Task ▸ Write back every record verbatim.
*** Material for this task
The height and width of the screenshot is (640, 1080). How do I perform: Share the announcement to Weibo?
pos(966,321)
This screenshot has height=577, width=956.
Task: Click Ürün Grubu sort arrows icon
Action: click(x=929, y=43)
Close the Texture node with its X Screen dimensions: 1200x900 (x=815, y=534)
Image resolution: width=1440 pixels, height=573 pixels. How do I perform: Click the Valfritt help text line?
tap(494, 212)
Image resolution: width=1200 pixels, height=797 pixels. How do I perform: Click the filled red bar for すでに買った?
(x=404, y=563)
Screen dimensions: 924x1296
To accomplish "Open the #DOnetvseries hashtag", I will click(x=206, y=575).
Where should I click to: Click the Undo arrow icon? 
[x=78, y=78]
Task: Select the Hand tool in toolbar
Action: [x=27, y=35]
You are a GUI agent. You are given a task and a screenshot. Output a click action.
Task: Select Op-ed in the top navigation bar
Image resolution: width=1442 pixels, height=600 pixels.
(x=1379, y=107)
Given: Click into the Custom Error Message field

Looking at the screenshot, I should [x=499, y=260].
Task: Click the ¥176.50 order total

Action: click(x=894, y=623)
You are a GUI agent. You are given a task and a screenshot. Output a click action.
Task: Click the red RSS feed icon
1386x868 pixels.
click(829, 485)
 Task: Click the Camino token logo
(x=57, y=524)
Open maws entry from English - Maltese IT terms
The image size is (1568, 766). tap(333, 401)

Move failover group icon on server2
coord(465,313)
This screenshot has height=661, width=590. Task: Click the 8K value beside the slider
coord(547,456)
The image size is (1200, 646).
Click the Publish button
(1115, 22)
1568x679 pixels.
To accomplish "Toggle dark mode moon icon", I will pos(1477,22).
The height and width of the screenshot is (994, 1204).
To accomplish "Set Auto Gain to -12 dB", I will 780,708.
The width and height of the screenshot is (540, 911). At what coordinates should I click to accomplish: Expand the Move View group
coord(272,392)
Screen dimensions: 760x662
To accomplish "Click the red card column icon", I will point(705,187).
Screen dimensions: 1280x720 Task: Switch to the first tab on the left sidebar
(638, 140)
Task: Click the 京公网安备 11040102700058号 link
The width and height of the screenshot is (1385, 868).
******
Your solution ▸
The height and width of the screenshot is (640, 1080). How do I perform: Share the announcement to Weibo?
pos(966,321)
This screenshot has height=577, width=956.
Task: Click Ürün Grubu sort arrows icon
Action: click(x=929, y=43)
Close the Texture node with its X Screen dimensions: 1200x900 (x=815, y=534)
Image resolution: width=1440 pixels, height=573 pixels. How do I perform: Click the Valfritt help text line?
tap(494, 212)
Image resolution: width=1200 pixels, height=797 pixels. How do I perform: Click the filled red bar for すでに買った?
(x=404, y=563)
Screen dimensions: 924x1296
To accomplish "Open the #DOnetvseries hashtag", I will click(x=206, y=575).
Where should I click to: Click the Undo arrow icon? 
[x=78, y=78]
Task: Select the Hand tool in toolbar
Action: [x=27, y=35]
You are a GUI agent. You are given a task and a screenshot. Output a click action.
Task: Select Op-ed in the top navigation bar
Image resolution: width=1442 pixels, height=600 pixels.
(x=1379, y=107)
Given: Click into the Custom Error Message field

Looking at the screenshot, I should [x=499, y=260].
Task: Click the ¥176.50 order total

Action: click(x=894, y=623)
You are a GUI agent. You are given a task and a screenshot. Output a click action.
Task: Click the red RSS feed icon
1386x868 pixels.
click(829, 485)
 Task: Click the Camino token logo
(x=57, y=524)
Open maws entry from English - Maltese IT terms
The image size is (1568, 766). tap(333, 401)

Move failover group icon on server2
coord(465,313)
This screenshot has height=661, width=590. Task: Click the 8K value beside the slider
coord(547,456)
The image size is (1200, 646).
Click the Publish button
(1115, 22)
1568x679 pixels.
To accomplish "Toggle dark mode moon icon", I will pos(1477,22).
The height and width of the screenshot is (994, 1204).
To accomplish "Set Auto Gain to -12 dB", I will 780,708.
The width and height of the screenshot is (540, 911). At what coordinates should I click to accomplish: Expand the Move View group
coord(272,392)
Screen dimensions: 760x662
To accomplish "Click the red card column icon", I will point(705,187).
Screen dimensions: 1280x720 Task: Switch to the first tab on the left sidebar
(638, 140)
Task: Click the 京公网安备 11040102700058号 link
The width and height of the screenshot is (1385, 868).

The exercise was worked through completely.